**** Text to read

# Volcom, Airblaster, and Analog Outerwear Reviews



## twin89 (Jan 21, 2009)

Volcom Sherpa Fleece:

This is an awesome jacket for riding in Southern California. It has a hydrophobic fleece material on the outside which is great
at staying dry. The outer part of the jacket even stays dry when it is snowing. The snow just falls off the jacket if you shake it.
The jacket is actually pretty warm. On a day when it is 30-40 degrees I will just wear a long sleeve thermal with a t-shirt over it
and then the jacket, and i will be fine for the day (i get cold easily too). It's great for pretty much everyday here at Bear except
for a pow day when i would say the lack of powder skirt is the only downside. Riding night sessions with the jacket have been awesome,
I just throw on a larger thermal over what i normally wear under my jackets and I'm good to go. The best part of the jacket is that
it makes you feel like you have so much freedom of movement when compared to a normal outer shell while it still provides nearly all
the protection of a shell (it breaks wind pretty well too).

Volcom Lang Fleece:

This is pretty much a beefed up sweatshirt. It is pretty thick, with the Sherpa lining but it keeps you nice and warm. I would
recommend this jacket for riding when it is cold, but not raining/snowing or if you plan on falling a lot. Since the outer part of
the jacket is cotton and polyester it absorbs water and snow, you can brush the snow off when you fall, but it doesn't just fall off with
one brush like the Volcom Sherpa Fleece, it takes lots of brushes, and you still won't get it all off. If you plan on wearing this jacket
you just have to accept that it will get wet when you fall, but will quickly dry. When it gets wet you don't feel it on the inside because
the jacket is pretty thick. I must say this is the best looking out of my jackets. The main zipper is also a really loud wistle, it's cool
to have cause i can easily get the attention of my buddies on the mountain, and could also be used as a rape whistle, cause we all know
crazy shit can happen.

********

Tasks to carry out
1: In the jacket reviews, write out the passage starting at "## twin89 (Jan" and ending at "you shake it.", substituting "water-repellent" for "hydrophobic".
2: Decide whether each statement agrees with the jacket reviews, answering yes or no and quoting the words that settle it: (a) The Volcom Sherpa Fleece has a powder skirt. (b) The outer part of the Volcom Lang Fleece is cotton and polyester. (c) The reviewer calls the Volcom Lang Fleece the best looking of their jackets.

**** Extracted records

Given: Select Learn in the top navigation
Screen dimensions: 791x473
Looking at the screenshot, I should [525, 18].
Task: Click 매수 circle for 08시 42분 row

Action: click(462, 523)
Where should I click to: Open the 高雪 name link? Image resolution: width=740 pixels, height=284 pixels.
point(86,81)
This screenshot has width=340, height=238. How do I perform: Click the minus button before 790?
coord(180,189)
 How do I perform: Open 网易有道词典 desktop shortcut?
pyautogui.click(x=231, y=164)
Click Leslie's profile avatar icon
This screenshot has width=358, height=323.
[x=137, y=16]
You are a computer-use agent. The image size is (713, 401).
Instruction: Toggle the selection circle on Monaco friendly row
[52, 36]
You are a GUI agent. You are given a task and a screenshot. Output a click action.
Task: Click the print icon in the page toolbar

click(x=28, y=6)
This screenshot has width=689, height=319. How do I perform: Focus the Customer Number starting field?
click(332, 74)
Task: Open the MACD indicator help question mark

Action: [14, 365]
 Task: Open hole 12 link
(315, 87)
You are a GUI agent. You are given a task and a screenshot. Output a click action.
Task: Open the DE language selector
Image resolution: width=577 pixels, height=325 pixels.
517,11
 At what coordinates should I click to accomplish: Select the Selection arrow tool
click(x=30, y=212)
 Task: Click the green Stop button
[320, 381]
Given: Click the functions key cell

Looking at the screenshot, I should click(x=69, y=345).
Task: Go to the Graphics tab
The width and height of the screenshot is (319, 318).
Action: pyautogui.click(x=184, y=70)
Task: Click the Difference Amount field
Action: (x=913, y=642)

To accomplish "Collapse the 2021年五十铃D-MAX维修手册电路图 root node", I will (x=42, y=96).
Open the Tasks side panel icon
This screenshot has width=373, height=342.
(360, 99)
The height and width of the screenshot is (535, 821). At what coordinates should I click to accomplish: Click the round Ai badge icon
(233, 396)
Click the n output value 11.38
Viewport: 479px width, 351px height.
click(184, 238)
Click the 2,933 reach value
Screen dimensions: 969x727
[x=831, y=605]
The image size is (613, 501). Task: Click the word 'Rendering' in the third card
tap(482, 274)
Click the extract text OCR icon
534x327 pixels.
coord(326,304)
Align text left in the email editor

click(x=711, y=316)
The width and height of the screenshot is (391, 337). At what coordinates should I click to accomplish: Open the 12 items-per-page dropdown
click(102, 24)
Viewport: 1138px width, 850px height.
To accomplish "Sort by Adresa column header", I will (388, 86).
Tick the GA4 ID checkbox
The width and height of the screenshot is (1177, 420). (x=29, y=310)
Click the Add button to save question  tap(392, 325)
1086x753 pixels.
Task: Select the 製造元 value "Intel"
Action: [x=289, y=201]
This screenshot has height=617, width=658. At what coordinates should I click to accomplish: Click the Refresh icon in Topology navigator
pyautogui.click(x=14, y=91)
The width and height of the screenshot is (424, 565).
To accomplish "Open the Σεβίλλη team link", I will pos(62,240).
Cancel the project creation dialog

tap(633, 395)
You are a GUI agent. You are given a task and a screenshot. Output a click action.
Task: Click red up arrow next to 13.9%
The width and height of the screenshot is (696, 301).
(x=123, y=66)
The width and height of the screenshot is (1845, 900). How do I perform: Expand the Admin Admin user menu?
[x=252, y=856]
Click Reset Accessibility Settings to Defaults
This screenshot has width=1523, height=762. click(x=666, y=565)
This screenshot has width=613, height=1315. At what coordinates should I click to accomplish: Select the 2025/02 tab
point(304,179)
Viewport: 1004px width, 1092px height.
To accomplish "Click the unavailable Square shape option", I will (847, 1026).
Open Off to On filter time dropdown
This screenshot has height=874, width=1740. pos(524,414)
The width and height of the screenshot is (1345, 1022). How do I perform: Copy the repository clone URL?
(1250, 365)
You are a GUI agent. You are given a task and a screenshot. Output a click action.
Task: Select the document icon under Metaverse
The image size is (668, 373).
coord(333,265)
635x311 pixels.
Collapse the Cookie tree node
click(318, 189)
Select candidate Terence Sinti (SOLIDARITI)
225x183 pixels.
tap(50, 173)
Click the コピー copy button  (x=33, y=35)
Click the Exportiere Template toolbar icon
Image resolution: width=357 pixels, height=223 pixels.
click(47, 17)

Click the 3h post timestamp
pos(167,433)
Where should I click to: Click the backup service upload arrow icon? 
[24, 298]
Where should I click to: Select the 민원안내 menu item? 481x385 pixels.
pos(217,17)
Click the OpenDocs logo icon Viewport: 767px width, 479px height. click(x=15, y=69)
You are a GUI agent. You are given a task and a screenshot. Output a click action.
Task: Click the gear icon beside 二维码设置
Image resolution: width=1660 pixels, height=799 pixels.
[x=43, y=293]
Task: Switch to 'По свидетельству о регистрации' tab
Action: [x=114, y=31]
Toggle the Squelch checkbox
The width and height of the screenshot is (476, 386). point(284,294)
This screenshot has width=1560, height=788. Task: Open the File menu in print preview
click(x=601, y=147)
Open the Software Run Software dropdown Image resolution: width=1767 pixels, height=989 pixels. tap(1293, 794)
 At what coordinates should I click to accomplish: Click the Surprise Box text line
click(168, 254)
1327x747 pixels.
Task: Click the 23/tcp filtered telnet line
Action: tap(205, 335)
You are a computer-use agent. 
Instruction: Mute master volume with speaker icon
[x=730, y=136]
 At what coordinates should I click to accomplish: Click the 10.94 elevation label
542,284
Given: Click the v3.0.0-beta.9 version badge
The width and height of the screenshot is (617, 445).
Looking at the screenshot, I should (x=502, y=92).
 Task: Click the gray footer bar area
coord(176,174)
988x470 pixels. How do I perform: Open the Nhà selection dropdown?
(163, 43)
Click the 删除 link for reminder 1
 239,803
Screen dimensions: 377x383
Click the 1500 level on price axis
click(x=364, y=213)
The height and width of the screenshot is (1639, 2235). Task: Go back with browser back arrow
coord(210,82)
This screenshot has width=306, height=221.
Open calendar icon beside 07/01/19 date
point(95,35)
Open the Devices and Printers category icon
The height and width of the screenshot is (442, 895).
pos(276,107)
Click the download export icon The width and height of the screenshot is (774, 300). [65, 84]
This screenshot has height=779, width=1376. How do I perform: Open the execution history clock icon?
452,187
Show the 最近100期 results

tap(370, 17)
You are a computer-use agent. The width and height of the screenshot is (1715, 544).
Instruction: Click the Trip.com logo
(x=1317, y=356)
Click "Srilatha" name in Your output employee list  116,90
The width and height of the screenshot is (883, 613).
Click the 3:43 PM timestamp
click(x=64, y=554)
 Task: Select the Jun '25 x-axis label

********

Expected answers
1:
## twin89 (Jan 21, 2009)

Volcom Sherpa Fleece:

This is an awesome jacket for riding in Southern California. It has a water-repellent fleece material on the outside which is great
at staying dry. The outer part of the jacket even stays dry when it is snowing. The snow just falls off the jacket if you shake it.

2:
(a) No: "the lack of powder skirt is the only downside."
(b) Yes: "the outer part of the jacket is cotton and polyester it absorbs water and snow."
(c) Yes: "I must say this is the best looking out of my jackets."